_Исходный текст:_
Например, его сравнивали всегда с Сёра, с постимпрессионистами, которые разлагали цвет и так далее. Действительно, у него был такой период, когда он шел к этому белому через… от яркой живописи. Он разлагал, действительно, на какие-то тона, и немножко было похоже, живопись была похожа, его с ними сравнивали. И еще его сравнивали с Моранди. Но на самом деле это очень разные все же художники. Ну, может, по какой-то внутренней одухотворенности это близко. Но у Моранди, конечно, совсем другая живопись, традиционная живопись, очень тонкая, но все-таки. А у Вейсберга… Вот он придумал эту свою тончайшую материю живописную, какой я просто ни у кого не знаю. Ну, в современной вообще не может быть и речи, никто никогда даже и не думает. Вообще такой вот живописи, как у него, ни у кого не было, никогда. Его очень интересовал Вермеер Дельфтский. Но он, к сожалению, видел только… когда была здесь Дрезденская галерея, здесь были его ранние картины, она была яркая такая — эти все «Девушки с письмом», «У окна»… Ужасно мечтал его увидеть. Я помню, когда была в Италии…Получилось, что я в Голландии застряла, я ему рассказывала про Вермеера, он прямо… Потому что книги недостаточно, его интересовало, как там все… И, может быть, он ближе всего к этому, но это какая-то особая [живопись]… она все-таки связана с его борьбой, как говорится, за свое духовное здоровье.
Споров: А собратья по цеху как им воспринимались, если можно так их назвать?
Мурина: Больше всех он ценил Егоршину… Она действительно замечательная художница. И мы тоже с Дмитрием Владимировичем… Андронов ему совсем не нравился. Никонов… По-человечески он очень дружил с Мордовиным, потому что Кирилл Мордовин был самый молодой из них и такой… — а-а-а! — спонтанный парень, смешной очень и наименее, как говорится, обремененный заботами о славе, обо всем, такой был очень непосредственный, забавный… Сейчас он очень изменился. Слава богу, жив еще. Вот его он больше всех любил, с ним он имел какие-то отношения. А живопись больше всего нравилась Егоршиной. А кроме них — даже не знаю… Ему никто не был близок.
Споров: А он был близок кому-то?
Мурина: Они его очень ценили. Во-первых, они его ценили как серьезного художника со своим миром, со своим стилем, со своим подходом к живописи, ко всему. Хотя он, конечно, совершенно другой. Они все-таки экспрессионисты в основе, а он совершенно непонятно, что такое. (Усмехается.) Но от Сезанна он шел, он изучал Сезанна. Ходил в Пушкинский музей обязательно раз в неделю, и в основном смотрел Сезанна, вообще всё смотрел, он всё это досконально знал, и, конечно, систему Сезанна, эти светоконструкции. Они его, конечно, очень насыщали в свое время. Но поскольку у Сезанна были такие чистые краски, чистый цвет… Сезанн работал чистым цветом, строил форму, а он [Вейсберг] совсем по-другому… Сезанн для него в конце концов был каким-то раздражителем… Его даже все тетки в музее знали, смотрительницы. Он приходил: «А, здрасте!» Потому что он приходил регулярно… Он вообще все делал регулярно.

_Задание:_
Ответьте, пожалуйста, на вопросы по отрывку о Вейсберге:
(а) С кем из художников, кроме Сёра и постимпрессионистов, сравнивали Вейсберга?
(б) Чья живопись нравилась Вейсбергу больше всего?
(в) Как часто Вейсберг ходил в Пушкинский музей?
Записи взяты из другого источника.

_Сохранённые данные:_
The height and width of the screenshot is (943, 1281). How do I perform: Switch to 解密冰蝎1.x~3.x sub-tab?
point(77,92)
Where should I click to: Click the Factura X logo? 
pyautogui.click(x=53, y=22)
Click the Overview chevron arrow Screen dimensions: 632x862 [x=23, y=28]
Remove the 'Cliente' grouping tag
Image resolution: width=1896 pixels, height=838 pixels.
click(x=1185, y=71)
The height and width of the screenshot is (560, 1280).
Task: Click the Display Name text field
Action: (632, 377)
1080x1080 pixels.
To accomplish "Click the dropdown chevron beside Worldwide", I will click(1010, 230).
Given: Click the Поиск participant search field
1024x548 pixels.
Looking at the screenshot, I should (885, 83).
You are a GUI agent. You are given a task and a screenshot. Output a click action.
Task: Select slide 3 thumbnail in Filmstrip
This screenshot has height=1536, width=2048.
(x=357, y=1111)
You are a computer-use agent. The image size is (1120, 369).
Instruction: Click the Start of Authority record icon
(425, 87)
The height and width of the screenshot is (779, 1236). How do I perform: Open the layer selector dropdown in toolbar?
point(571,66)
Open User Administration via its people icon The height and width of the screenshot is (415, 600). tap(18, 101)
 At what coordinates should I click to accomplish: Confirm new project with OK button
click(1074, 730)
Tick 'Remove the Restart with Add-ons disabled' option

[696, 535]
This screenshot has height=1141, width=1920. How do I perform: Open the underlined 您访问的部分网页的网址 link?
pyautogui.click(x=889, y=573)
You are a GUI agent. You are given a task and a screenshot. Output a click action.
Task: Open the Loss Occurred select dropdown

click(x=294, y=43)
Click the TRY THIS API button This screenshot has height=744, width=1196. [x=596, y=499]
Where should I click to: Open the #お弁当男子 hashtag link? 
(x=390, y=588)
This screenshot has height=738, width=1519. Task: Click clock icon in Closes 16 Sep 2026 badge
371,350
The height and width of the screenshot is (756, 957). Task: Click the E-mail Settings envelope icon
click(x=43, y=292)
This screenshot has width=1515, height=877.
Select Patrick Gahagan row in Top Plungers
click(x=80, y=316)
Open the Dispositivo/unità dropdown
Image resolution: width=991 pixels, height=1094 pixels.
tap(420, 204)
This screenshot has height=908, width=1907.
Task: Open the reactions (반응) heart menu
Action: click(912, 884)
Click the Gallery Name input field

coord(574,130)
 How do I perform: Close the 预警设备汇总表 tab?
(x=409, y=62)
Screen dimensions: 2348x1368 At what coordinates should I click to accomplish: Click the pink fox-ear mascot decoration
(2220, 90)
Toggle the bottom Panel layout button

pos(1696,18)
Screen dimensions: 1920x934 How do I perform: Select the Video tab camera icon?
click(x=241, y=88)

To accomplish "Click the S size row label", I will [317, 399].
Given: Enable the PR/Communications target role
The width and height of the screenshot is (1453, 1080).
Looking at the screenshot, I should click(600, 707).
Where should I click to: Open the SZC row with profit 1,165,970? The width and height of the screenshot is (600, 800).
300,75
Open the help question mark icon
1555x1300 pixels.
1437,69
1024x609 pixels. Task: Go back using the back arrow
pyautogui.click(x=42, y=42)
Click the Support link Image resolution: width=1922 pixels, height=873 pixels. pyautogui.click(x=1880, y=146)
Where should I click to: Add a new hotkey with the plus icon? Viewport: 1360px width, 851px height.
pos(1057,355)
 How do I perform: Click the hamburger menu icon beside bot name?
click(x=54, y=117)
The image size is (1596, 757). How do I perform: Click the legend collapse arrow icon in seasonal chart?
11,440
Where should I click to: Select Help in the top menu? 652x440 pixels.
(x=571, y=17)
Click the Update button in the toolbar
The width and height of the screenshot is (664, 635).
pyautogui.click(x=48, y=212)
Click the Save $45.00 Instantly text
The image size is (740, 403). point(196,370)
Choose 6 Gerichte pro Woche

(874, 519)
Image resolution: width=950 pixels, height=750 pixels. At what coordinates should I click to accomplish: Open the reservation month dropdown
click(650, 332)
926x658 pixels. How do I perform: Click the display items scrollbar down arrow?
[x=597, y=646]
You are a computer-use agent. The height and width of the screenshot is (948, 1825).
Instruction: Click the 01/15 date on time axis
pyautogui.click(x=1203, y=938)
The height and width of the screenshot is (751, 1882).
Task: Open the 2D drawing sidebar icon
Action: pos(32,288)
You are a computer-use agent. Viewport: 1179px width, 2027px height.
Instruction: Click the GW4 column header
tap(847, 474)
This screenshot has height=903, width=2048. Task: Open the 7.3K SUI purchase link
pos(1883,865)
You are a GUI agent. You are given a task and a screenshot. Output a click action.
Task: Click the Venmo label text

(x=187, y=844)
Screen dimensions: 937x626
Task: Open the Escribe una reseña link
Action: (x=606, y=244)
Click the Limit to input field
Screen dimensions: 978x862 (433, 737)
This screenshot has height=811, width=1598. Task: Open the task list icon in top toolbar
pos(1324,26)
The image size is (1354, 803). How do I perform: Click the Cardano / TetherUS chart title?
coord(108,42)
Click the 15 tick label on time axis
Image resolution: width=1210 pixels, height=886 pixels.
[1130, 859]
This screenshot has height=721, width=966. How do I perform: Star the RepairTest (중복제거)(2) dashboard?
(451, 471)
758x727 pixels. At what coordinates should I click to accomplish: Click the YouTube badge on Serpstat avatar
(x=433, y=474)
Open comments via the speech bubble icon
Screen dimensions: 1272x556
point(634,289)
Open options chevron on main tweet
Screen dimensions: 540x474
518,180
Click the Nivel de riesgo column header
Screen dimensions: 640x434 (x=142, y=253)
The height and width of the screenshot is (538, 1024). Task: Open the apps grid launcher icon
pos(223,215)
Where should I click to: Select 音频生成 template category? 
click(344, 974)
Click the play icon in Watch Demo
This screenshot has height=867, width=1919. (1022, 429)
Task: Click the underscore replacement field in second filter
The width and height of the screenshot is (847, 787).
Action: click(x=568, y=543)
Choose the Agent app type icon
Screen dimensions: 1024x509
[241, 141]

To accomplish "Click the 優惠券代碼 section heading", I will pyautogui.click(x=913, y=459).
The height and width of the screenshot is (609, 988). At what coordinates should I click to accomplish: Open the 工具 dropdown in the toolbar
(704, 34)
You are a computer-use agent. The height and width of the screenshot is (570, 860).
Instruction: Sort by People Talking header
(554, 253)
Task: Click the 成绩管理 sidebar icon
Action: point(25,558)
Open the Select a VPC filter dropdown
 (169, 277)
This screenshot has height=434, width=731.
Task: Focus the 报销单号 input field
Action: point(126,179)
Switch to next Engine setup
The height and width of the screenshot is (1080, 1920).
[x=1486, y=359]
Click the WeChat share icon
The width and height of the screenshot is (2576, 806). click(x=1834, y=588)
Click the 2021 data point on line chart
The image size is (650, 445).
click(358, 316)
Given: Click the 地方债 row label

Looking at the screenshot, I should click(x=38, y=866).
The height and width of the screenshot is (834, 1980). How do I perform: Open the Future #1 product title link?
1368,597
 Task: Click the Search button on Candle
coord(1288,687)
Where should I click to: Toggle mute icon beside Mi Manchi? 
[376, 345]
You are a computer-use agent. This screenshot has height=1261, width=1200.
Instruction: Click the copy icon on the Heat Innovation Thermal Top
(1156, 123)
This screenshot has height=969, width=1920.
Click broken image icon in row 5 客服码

_Ответ:_
(а) С Моранди.
(б) Живопись Егоршиной.
(в) Раз в неделю.